1. Save the script file as `ex1-dns.py` and run it with the `python3` command.

   ```bash
   $ python3 ex1-dns.py
   ```
2. You should see `Done!` printed out. Then start the NSO CLI to verify the configuration change.

   ```bash
   $ ncs_cli -C -u admin
   ```
3. Finally, you can check the configured DNS servers on `ex1` by using the `show running-config` command.

   ```cli
   admin@ncs# show running-config devices device ex1 config sys dns server
   ```

   \
   If you see the 192.0.2.1 address in the output, you have successfully configured this device using Python!

## A Note on Robustness <a href="#d5e519" id="d5e519"></a>

The code in this chapter is intentionally kept simple to demonstrate the core concepts and lacks robustness in error handling. In particular, it is missing the retry mechanism in case of concurrency conflicts as described in [Handling Conflicts](https://nso-docs.cisco.com/guides/nso-6.2/core-concepts/nso-concurrency-model#ncs.development.concurrency.handling).

## The Magic Behind the API <a href="#d5e523" id="d5e523"></a>

Perhaps you've wondered about the unusual name of Python `ncs.maagic` module? It is not a typo but a portmanteau of the words Management Agent API (MAAPI) and magic. The latter is used in the context of so-called magic methods in Python. The purpose of magic methods is to allow custom code to play nicely with the Python language. An example you might have come across in the past is the `__init__()` method in a class, which gets called whenever you create a new object.

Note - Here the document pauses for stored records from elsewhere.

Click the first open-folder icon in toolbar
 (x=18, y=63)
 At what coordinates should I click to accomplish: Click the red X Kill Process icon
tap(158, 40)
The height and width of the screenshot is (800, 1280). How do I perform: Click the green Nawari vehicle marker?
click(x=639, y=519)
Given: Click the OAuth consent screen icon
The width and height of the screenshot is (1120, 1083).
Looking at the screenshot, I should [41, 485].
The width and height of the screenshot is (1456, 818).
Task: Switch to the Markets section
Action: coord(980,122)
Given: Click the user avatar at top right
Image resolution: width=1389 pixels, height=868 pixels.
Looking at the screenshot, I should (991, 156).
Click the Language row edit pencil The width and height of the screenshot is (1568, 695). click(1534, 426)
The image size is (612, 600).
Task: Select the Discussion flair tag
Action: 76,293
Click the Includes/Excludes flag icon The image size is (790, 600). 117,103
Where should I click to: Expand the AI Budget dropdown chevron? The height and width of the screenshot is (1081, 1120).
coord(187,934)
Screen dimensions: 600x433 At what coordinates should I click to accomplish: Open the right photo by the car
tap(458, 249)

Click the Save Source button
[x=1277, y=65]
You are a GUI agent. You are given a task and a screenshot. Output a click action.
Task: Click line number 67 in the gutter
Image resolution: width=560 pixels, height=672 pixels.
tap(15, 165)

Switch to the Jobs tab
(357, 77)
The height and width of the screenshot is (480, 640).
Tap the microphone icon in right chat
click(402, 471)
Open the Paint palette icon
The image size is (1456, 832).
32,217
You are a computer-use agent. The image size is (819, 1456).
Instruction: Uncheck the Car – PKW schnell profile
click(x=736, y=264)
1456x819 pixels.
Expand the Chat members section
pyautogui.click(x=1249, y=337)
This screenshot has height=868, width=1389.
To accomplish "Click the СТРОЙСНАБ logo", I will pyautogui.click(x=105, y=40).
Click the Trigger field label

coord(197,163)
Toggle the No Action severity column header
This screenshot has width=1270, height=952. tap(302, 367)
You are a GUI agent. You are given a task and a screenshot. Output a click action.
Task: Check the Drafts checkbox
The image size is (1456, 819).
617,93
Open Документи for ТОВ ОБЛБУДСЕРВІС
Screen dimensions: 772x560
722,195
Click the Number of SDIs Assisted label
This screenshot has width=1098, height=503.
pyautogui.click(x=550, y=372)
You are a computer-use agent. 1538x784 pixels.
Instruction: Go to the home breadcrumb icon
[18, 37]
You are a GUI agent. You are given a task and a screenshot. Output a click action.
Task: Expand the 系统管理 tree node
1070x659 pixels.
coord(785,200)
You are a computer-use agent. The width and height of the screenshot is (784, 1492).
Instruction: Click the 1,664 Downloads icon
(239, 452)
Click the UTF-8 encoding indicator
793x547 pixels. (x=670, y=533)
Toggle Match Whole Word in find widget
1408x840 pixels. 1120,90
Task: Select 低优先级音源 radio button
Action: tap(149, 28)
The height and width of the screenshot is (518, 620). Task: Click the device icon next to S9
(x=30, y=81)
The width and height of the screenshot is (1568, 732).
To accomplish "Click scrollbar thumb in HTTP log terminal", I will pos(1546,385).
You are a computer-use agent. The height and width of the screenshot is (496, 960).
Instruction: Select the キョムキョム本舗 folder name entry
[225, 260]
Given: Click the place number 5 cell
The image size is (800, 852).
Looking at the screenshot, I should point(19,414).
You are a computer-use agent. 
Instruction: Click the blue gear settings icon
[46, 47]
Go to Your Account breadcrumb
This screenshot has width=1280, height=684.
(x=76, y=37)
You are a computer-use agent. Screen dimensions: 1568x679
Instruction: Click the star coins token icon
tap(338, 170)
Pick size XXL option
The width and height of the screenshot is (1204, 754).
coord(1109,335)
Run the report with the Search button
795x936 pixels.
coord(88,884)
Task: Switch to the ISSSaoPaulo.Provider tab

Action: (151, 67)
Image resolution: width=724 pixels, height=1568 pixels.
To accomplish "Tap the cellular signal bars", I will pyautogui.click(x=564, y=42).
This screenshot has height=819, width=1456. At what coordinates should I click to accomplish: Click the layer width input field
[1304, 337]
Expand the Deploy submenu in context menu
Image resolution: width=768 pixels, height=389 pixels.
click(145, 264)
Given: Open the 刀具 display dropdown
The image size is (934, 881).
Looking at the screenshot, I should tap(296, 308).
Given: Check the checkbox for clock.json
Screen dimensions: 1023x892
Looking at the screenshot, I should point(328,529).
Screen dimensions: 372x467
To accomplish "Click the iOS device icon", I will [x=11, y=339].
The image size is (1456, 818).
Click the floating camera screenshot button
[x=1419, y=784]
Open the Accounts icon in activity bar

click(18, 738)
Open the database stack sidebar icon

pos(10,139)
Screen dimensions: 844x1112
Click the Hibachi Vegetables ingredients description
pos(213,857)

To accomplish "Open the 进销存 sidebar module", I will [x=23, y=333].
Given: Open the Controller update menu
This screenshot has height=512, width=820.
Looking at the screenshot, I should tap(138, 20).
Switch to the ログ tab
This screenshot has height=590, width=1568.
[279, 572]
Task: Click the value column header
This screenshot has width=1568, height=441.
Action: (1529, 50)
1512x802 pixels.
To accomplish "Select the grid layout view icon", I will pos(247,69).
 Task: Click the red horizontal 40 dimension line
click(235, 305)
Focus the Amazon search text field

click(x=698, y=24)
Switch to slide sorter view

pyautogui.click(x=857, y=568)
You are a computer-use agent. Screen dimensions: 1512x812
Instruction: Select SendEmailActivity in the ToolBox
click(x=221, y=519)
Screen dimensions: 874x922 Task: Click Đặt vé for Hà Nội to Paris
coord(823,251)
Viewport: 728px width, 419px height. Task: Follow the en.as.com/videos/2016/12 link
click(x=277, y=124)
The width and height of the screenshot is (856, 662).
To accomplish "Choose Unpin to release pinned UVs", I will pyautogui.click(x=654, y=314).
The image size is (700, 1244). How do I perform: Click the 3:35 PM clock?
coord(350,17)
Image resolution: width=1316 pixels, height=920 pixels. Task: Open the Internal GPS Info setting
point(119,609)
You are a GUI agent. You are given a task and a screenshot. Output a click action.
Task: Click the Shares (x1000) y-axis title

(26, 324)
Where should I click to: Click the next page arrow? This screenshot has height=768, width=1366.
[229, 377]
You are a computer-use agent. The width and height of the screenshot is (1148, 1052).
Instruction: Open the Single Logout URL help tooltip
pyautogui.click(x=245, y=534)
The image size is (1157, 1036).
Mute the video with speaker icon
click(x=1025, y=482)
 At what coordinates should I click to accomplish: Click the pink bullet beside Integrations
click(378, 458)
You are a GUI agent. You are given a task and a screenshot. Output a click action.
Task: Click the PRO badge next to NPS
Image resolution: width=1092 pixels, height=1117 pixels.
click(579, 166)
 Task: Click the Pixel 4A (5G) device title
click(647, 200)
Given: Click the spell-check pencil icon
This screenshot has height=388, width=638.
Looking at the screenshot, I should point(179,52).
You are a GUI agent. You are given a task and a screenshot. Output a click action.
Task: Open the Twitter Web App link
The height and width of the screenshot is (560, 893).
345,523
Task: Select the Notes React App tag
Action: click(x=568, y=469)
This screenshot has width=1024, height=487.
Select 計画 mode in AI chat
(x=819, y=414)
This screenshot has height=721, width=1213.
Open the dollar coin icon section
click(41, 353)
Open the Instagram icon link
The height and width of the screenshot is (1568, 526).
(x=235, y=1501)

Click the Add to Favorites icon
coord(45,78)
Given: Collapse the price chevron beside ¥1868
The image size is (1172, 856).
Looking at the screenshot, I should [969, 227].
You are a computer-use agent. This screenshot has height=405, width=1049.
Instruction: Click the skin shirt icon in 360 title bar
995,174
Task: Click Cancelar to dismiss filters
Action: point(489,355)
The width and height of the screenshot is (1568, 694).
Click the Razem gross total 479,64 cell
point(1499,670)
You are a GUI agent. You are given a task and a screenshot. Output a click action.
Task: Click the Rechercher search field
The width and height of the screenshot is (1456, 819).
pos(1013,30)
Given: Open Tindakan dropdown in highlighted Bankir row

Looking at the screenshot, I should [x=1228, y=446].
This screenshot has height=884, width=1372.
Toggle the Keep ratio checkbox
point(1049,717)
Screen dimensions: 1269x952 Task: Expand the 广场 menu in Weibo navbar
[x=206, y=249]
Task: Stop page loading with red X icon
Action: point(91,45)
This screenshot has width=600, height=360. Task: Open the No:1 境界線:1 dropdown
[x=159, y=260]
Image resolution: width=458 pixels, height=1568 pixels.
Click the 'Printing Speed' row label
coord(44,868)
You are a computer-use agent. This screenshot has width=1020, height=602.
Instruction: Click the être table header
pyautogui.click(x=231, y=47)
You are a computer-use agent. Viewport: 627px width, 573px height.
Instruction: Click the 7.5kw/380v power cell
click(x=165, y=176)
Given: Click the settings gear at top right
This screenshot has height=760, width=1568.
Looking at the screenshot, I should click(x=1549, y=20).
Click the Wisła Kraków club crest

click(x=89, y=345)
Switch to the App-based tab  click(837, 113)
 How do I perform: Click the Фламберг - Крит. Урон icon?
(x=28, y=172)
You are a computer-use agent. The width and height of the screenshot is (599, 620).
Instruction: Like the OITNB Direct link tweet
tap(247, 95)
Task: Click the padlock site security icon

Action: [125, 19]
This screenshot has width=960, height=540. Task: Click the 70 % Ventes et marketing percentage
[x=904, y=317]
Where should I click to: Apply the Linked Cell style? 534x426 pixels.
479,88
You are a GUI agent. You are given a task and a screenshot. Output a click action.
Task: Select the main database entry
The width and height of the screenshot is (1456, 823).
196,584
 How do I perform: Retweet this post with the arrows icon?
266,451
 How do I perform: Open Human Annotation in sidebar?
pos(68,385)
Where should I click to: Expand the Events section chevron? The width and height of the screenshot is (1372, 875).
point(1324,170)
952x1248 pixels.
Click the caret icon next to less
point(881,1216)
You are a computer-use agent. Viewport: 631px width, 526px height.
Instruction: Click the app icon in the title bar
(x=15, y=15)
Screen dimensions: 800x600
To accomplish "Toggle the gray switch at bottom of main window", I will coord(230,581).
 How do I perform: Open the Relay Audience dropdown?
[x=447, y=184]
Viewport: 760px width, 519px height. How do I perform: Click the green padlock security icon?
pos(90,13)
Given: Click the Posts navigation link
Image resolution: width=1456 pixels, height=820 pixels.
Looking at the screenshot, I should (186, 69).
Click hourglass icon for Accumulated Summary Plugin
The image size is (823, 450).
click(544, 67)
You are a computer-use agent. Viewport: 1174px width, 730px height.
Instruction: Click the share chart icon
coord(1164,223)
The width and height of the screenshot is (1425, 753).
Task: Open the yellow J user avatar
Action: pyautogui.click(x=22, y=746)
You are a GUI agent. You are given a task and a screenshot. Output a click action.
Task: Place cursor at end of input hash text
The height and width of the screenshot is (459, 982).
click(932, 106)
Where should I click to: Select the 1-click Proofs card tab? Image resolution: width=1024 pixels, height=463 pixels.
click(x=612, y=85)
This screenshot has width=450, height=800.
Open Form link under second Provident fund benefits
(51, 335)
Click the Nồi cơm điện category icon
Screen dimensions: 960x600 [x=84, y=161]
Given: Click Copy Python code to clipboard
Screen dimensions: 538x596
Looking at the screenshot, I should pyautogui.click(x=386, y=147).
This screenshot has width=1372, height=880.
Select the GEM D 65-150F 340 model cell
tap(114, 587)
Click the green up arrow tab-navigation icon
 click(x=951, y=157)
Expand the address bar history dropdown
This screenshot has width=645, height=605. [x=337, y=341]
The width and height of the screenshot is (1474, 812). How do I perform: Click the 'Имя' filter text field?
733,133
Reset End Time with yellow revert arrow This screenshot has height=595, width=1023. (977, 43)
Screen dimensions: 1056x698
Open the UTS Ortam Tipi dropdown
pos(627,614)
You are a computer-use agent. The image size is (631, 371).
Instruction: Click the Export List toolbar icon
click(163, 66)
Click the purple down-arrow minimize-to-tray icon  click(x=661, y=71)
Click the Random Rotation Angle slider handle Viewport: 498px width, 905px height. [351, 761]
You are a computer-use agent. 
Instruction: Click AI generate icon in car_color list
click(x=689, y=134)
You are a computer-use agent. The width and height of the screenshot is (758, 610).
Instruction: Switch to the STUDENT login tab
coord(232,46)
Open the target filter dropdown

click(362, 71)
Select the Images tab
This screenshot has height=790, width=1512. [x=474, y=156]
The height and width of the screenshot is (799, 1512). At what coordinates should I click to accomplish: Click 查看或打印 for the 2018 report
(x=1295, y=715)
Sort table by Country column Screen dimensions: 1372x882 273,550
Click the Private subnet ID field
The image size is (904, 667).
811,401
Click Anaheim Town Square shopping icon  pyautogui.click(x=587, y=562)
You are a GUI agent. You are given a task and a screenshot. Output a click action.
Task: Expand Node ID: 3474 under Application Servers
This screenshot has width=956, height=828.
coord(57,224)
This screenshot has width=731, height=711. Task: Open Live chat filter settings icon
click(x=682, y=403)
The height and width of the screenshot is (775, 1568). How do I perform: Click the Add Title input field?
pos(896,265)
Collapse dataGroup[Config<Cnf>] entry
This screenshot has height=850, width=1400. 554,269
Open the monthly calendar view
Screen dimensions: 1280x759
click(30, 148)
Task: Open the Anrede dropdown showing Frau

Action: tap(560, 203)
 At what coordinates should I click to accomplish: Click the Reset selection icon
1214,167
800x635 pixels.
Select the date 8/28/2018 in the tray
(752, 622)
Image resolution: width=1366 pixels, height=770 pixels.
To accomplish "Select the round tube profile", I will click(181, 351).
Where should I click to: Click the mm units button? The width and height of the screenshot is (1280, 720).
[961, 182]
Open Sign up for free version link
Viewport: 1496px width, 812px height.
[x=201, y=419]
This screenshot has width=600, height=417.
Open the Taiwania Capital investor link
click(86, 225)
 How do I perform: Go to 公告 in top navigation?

This one and similar methods are called magic because they are invoked automatically and behind the scenes (implicitly).

The NSO Python API makes extensive use of such magic methods in the `ncs.maagic` module. Magic methods help this module translate an object-based, user-friendly programming interface into low-level function calls. In turn, the high-level approach to navigating the data hierarchy with `ncs.maagic` objects is called the Python Maagic API.